Zum Halbjahr ist ein freiwilliger Rücktritt möglich; er kann jedoch nur spätestens bis zum Ende des Kalenderjahres erfolgen. (§ 67 GSO, Art 53 Abs. 3 BayEUG, Art 55 Abs 1 Nr 6 BayEUG, §41: Überschreiten der Höchstausbildungsdauer)
Die Wiederholung der Klasse am Gymnasium ist sinnvoll, wenn sie mit verstärkter Lernbereitschaft verbunden ist. Unter Umständen kann Notenausgleich gewährt werden. (§ 63a GSO)

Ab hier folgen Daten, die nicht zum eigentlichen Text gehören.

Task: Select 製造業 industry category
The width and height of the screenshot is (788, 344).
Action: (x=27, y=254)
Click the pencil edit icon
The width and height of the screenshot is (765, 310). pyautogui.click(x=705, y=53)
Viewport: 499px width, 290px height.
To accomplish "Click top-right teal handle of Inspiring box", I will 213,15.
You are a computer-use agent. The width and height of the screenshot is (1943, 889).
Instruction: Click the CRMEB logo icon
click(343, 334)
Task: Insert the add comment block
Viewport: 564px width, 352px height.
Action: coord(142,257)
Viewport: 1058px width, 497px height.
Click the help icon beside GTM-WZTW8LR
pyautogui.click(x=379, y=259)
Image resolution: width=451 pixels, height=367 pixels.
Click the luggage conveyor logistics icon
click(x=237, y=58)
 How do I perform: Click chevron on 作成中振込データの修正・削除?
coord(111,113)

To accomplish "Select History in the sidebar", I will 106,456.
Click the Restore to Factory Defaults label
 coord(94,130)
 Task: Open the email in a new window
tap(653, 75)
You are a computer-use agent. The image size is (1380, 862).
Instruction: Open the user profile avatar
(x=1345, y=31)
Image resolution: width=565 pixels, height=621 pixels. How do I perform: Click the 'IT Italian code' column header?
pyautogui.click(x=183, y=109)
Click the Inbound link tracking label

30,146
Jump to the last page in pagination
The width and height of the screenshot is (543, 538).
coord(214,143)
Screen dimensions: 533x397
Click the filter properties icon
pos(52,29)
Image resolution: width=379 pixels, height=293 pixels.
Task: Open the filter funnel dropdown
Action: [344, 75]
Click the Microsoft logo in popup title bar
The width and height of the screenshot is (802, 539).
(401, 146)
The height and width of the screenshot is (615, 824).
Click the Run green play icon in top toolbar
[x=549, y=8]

Falls der Schüler mit nicht ausreichenden Noten in maximal drei Fächern (dabei in Kernfächern 1-mal Note 6 oder 2-mal Note 5 - "durchgefallen" ist, kann eine Nachprüfung in den Fächern abgelegt werden, die zum Nichtbestehen beigetragen haben. Eine Nachprüfung ist in den Jahrgangsstufen 6, 7, 8 und 9 möglich.
Der Übertritt an die Realschule ist sinnvoll, wenn sich die Belastung am Gymnasium insgesamt als zu stark herausstellt. Falls der Grund für das Scheitern auch die zweite Fremdsprache war, ist auch der Eintritt in die 8. Klasse der Realschule.